RESEARCH ARTICLE
Management of the Floating Knee in Polytrauma Patients
M.L. Bertrand*, P. Andrés-Cano
Article Information
Identifiers and Pagination:
Year: 2015Volume: 9
Issue: Suppl 1: M10
First Page: 347
Last Page: 355
Publisher ID: TOORTHJ-9-347
DOI: 10.2174/1874325001509010347
Article History:
Received Date: 21/2/2015Revision Received Date: 26/4/2015
Acceptance Date: 18/5/2015
Electronic publication date: 31/7/2015
Collection year: 2015

open-access license: This is an open access article licensed under the terms of the Creative Commons Attribution Non-Commercial License (http://creativecommons.org/licenses/by-nc/3.0/) which permits unrestricted, non-commercial use, distribution and reproduction in any medium, provided the work is properly cited.
Abstract
Ipsilateral fracture of the femur and tibia, or floating knee, is a rare injury that is found almost exclusively in polytrauma or high-energy trauma patients. It presents a combination of diaphyseal, metaphyseal and intra-articular fractures of the femur and tibia, with a high incidence of neurovascular, ligamentous and soft-tissue injuries. The functional outcome and, in some cases, the life, of such polytrauma patients depends largely on a correct therapeutic approach being taken.
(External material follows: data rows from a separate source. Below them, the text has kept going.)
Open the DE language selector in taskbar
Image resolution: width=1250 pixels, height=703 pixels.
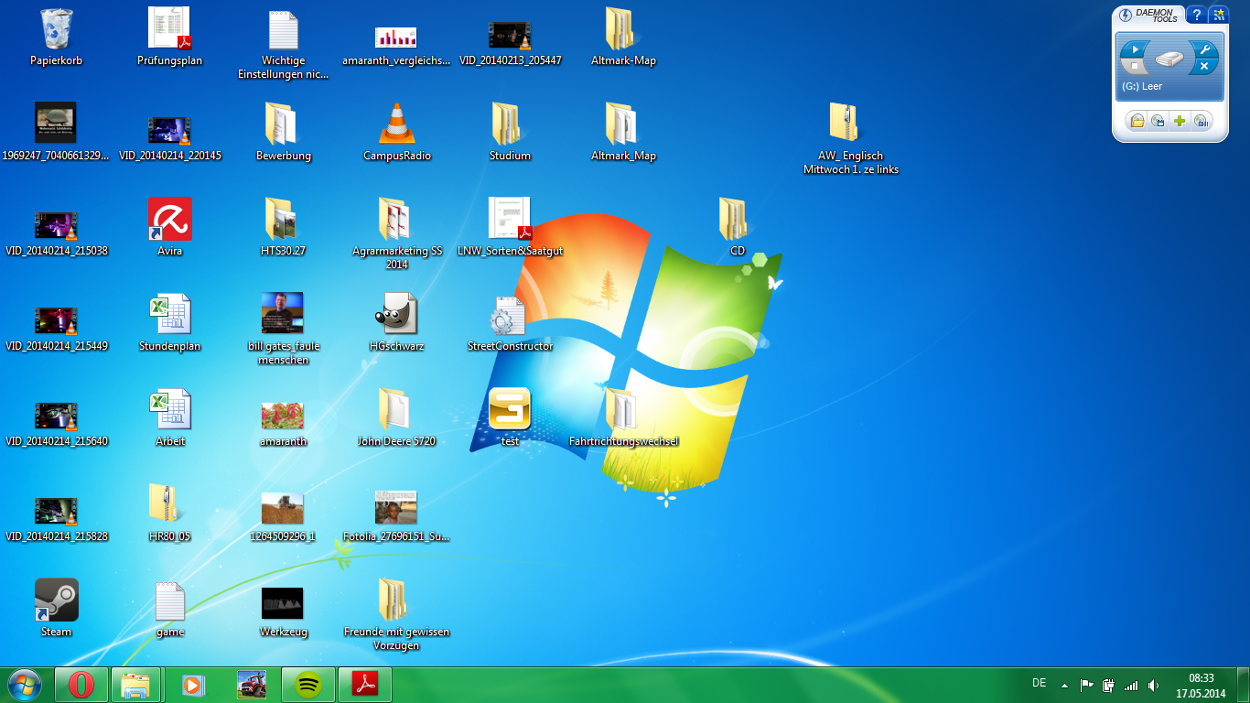tap(1039, 684)
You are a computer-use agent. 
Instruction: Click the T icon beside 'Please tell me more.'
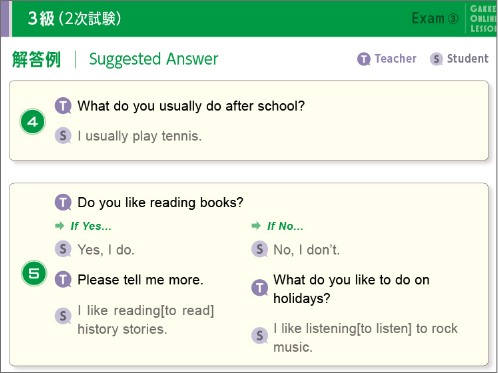point(63,279)
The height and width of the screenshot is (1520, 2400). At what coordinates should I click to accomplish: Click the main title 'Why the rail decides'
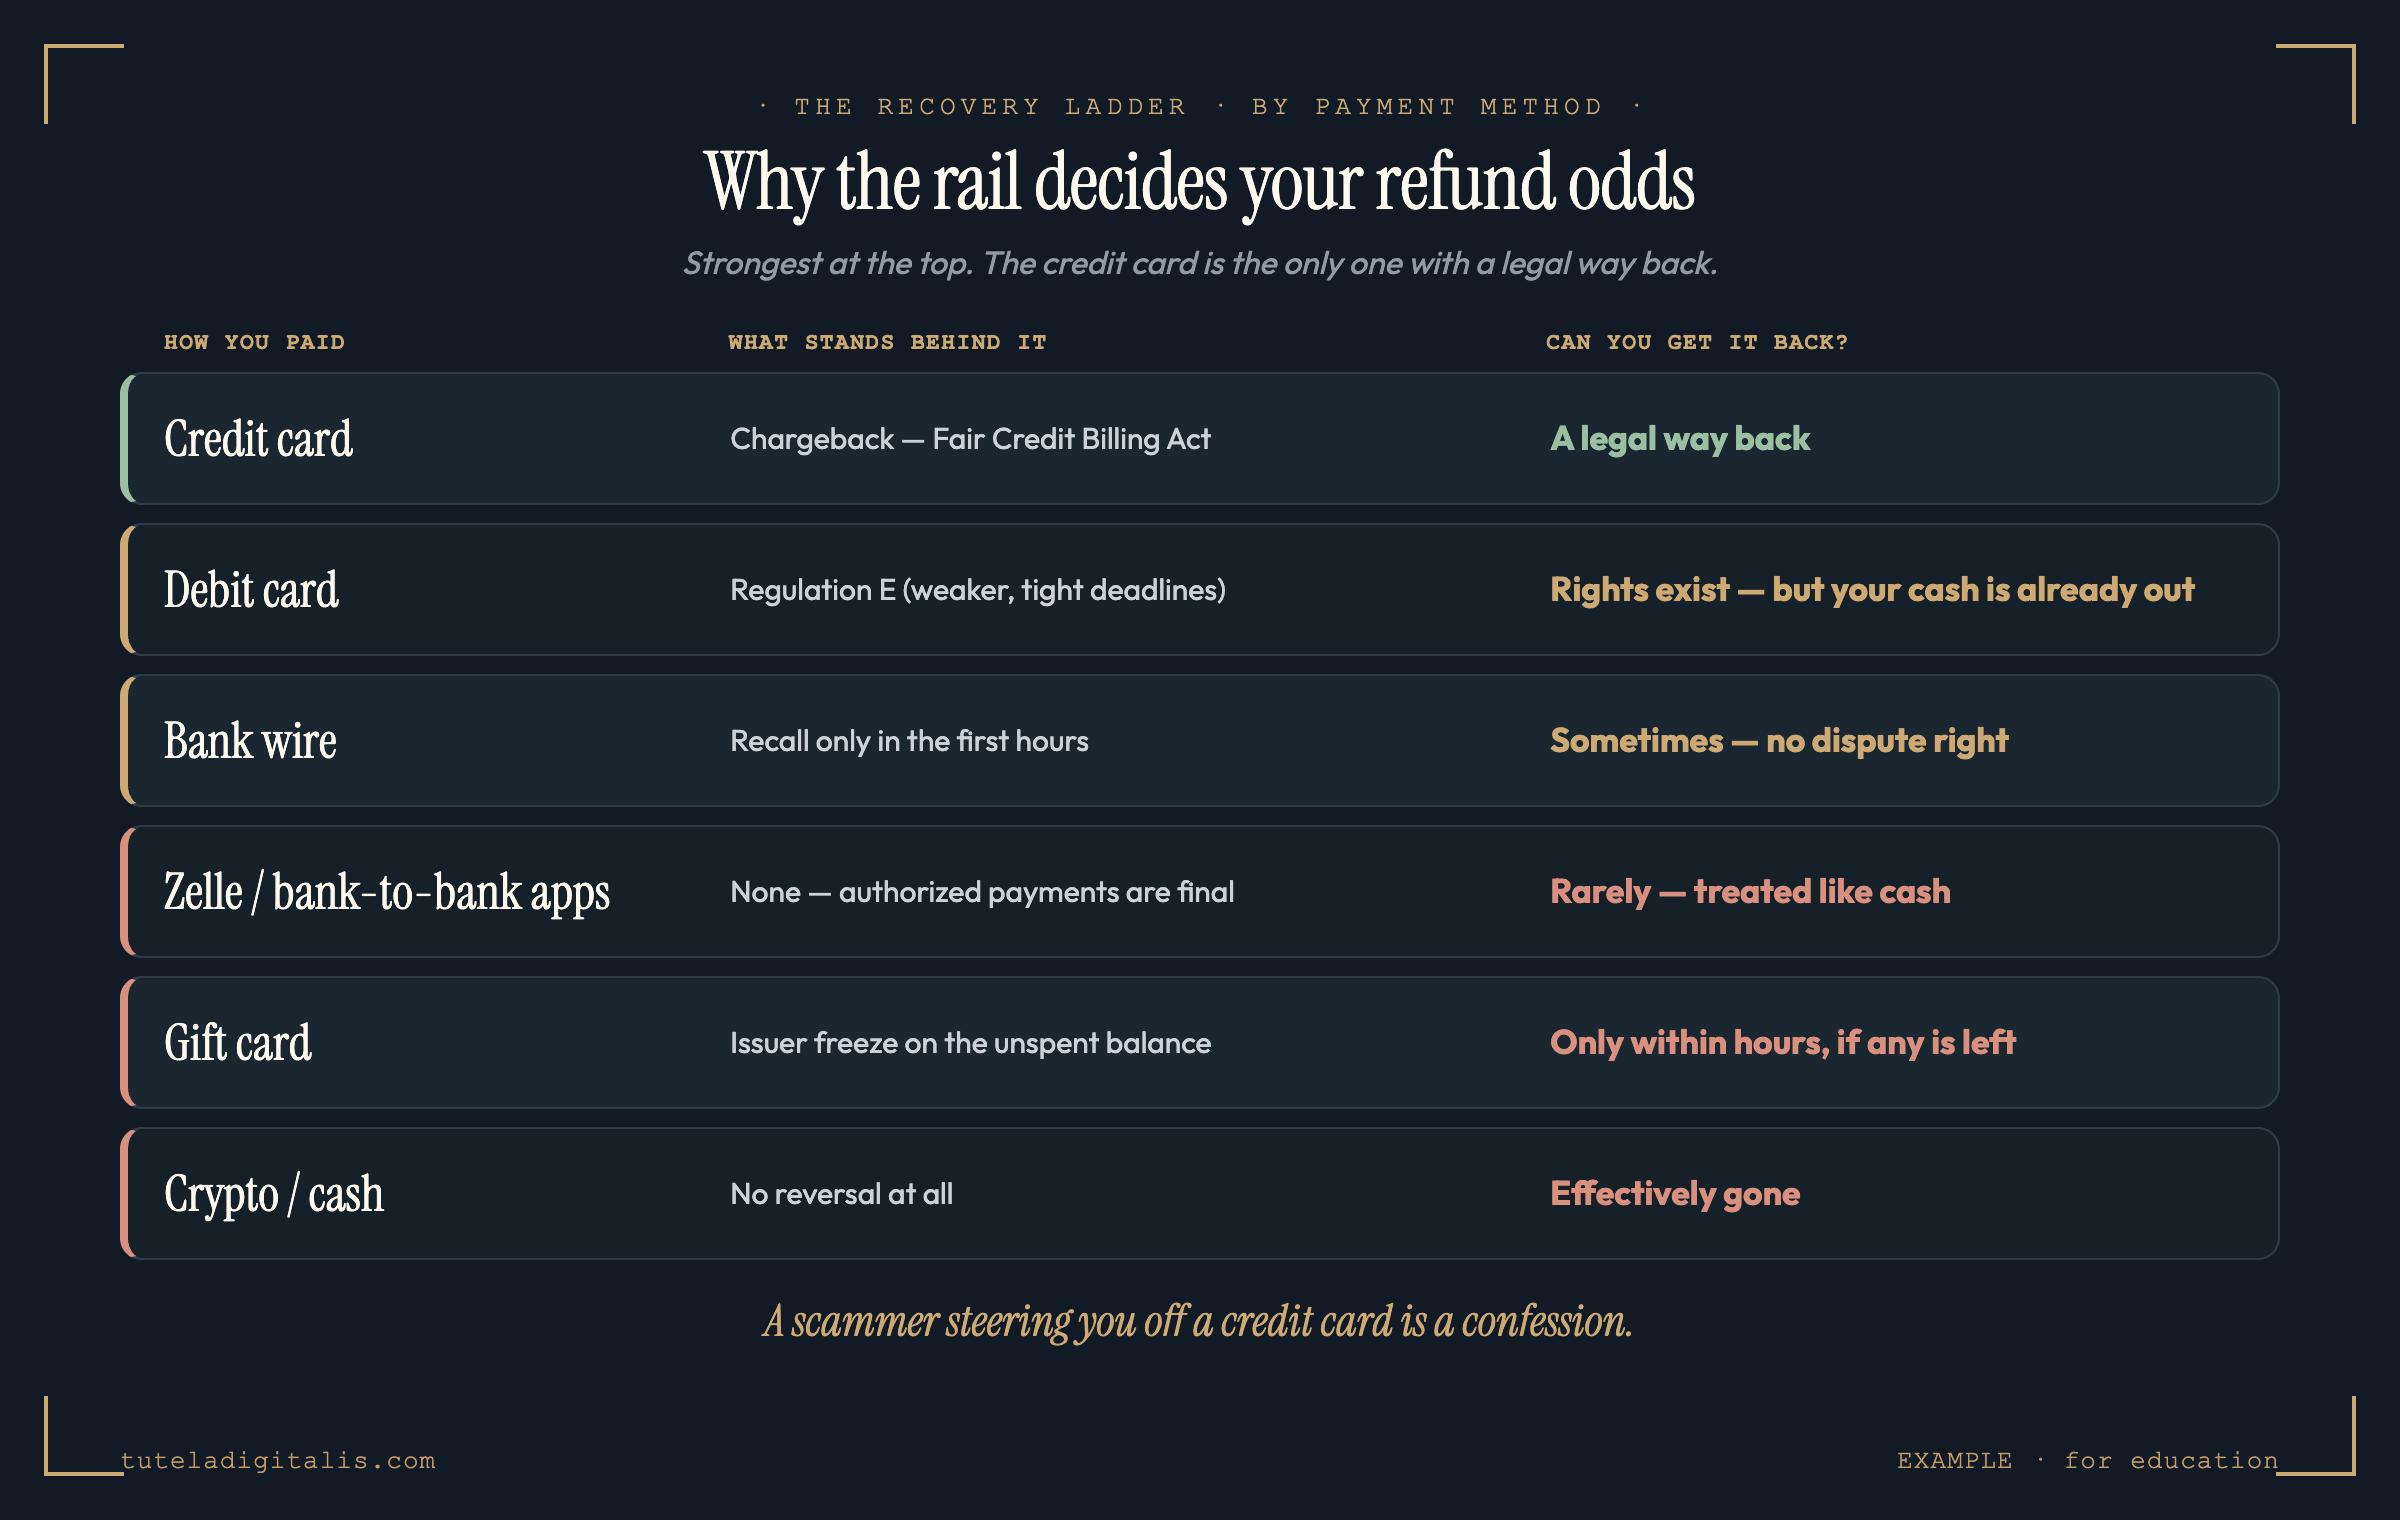(1199, 183)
In general, the treatment decided upon will depend on the individual characteristics present, regarding aspects such as the patient’s general condition, the fracture line and the state of the soft tissues. The treatment provided may be the same as when single fractures are presented, but it is often necessary to consider whether certain techniques or surgical approaches may interfere with other lines of treatment. It is essential at all times to take into consideration the associated injuries and complications before deciding upon a treatment strategy. Ligamentous injuries play an important role in these injuries, much more so than when fractures occur singly. Therefore, these injuries require management by an experienced multidisciplinary team.